Опубликовано в журнале Неприкосновенный запас, номер 4, 2010
Андрей Владимирович Лебедев (р. 1962) — писатель и литературовед, доцент парижского Государственного института восточных языков и культур (INALCO).
Андрей Лебедев
Состояние 68: “Парижские тетради” Мейвис Галлант
“Атмосфера” в истории — понятие, наименее поддающееся строгой формулировке, однако без ее улавливания и передачи любая, даже наидобросовестнейшая, работа выглядит лишь набором фактов, перетасованных в соответствии с авторской концепцией. Ценность дневника Мейвис Галлант заключается в том, что здесь зафиксированы не только парижские события мая 1968 года, но и психологические состояния, ими вызванные. “Словно во сне” — самая частая характеристика главного из них:
“Я вдруг понимаю, что здесь, во Франции, мы словно во сне, и боюсь за этих детей, которых разгневало бы то, что я принимаю их за детей. Такое же чувство ирреальности я испытывала в выходные, когда был убит Кеннеди” (19 мая)[1].
“Словно во сне — я единственная клиентка в магазине” (22 мая).
“Словно во сне (тем не менее это реально) видна очередь людей зрелого возраста, которые тащатся голосовать, услышав свое имя” (22 мая).
“Словно во сне”, “ирреальность” и, кроме того, “коллективная галлюцинация”, “коллективный фантазм”, “гигантский “хэппенинг””, “воображение, взявшее власть”… Лексикон, придающий описываемому черты психоделического трипа, — конечно же, примета эпохи. К концу дневника сам автор отдает себе отчет в том, что происходящее выходит за рамки дежурных определений:
“Пытаться описать произошедшее бессмысленно. Позже оно будет отнесено к разряду “коллективного безумия”, “заразной истерии”. Уже сейчас я вполне способна вообразить кучу будущих книг и статей на эту тему — книг и статей, которых точно не стану читать” (1 июня).
■ ■ ■ ■
#### Короткое задание A
Процитируйте фрагмент текста о дневнике Мейвис Галлант, начиная со слов «Опубликовано в журнале» и заканчивая словами «и культур (INALCO).».
Текст и записи никак не связаны друг с другом.

#### Записи к упражнению
■ ■ ■ ■
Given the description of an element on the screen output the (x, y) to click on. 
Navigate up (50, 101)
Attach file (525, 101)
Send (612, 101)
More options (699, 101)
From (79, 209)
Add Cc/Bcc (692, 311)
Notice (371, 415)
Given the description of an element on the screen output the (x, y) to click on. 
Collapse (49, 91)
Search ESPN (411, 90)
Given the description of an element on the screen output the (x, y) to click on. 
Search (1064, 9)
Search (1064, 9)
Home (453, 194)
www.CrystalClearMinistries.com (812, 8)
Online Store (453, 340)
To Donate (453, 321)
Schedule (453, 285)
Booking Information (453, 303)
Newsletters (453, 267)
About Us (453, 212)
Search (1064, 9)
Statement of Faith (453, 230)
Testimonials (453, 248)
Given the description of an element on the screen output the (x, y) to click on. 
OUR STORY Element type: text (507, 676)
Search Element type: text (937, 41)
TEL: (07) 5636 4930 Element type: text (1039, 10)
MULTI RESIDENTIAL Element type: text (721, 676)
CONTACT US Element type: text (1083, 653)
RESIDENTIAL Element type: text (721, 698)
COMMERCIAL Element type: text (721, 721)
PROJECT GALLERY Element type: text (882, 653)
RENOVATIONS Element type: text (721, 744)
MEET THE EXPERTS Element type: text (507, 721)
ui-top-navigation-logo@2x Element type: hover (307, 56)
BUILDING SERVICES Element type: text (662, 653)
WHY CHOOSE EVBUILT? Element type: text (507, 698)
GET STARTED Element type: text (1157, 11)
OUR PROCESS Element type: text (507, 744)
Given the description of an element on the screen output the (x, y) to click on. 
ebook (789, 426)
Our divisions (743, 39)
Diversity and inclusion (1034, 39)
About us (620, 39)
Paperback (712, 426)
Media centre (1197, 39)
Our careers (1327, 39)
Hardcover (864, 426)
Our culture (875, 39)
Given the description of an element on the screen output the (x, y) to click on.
■ ■ ■ ■
#### Короткое задание B
Выведите без изменений только строки записей с самого начала до строки, содержащей «Search ESPN (411, 90)», включительно.

#### Правильный ответ A
Опубликовано в журнале Неприкосновенный запас, номер 4, 2010
Андрей Владимирович Лебедев (р. 1962) — писатель и литературовед, доцент парижского Государственного института восточных языков и культур (INALCO).

#### Правильный ответ B
Given the description of an element on the screen output the (x, y) to click on. 
Navigate up (50, 101)
Attach file (525, 101)
Send (612, 101)
More options (699, 101)
From (79, 209)
Add Cc/Bcc (692, 311)
Notice (371, 415)
Given the description of an element on the screen output the (x, y) to click on. 
Collapse (49, 91)
Search ESPN (411, 90)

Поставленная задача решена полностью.